3. Der Schüler muss in die Lage versetzt werden, eine politische Situation und seine eigene Interessenlage zu analysieren,

sowie nach Mitteln und Wegen zu suchen, die vorgefundene politische Lage im Sinne seiner Interessen zu beeinflussen. Eine solche Zielsetzung schließt in sehr starkem Maße die Betonung operationaler Fähigkeiten ein, was eine logische Konsequenz aus den beiden vorgenannten Prinzipien ist. Der in diesem Zusammenhang gelegentlich erhobene Vorwurf einer „Rückkehr zur Formalität“, um die eigenen Inhalte nicht korrigieren zu müssen, trifft insofern nicht, als es hier nicht um die Suche nach einem Maximal-, sondern nach einem Minimalkonsens geht.
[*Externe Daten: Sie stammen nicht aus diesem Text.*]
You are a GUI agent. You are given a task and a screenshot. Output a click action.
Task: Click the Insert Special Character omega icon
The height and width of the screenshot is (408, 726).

Quelle: Bundeszentrale für politische Bildung

Das hat der Beutelsbacher Konsens damit zu tun

Demokratiebildung ist zentraler Bestandteil des staatlichen Bildungs- und Erziehungsauftrags der Schule. Die Landesschulgesetze beschreiben die Ziele. Lehrkräfte sollen demokratische Werte wie Würde und Gleichheit aller Menschen, Freiheit, Gerechtigkeit und Solidarität vermitteln.

Wenn es in der Schule um politische Bildung geht, müssen sich Lehrkräfte nicht neutral verhalten. Es ist wichtig, verschiedene Blickwinkel zu beleuchten. Lehrkräfte sollen auf Basis des Grundgesetzes eine klare Haltung gegen Rechtsextremismus, Antisemitismus, Gewaltverherrlichung und menschenverachtende Aussagen zeigen.

Oft fällt das Stichwort ’Beutelsbacher Konsens’. Er ist ein in den 1970er-Jahren formulierter Minimalkonsens für den Politikunterricht in Deutschland. Er darf nicht mit dem parteipolitischen Neutralitätsgebot des Staates verwechselt werden. Der Konsens formuliert drei zentrale didaktische Prinzipien politischer Bildung: das Überwältigungs- bzw. Indoktrinationsverbot, das Kontroversitätsgebot sowie das Ziel, dass Schüler*innen zur politischen Teilhabe befähigt werden sollen. Lehrkräfte dürfen ihre eigene politische Meinung ausdrücken, diese aber nicht als allgemeingültig darstellen. Kontroverse Themen müssen multiperspektivisch behandelt werden.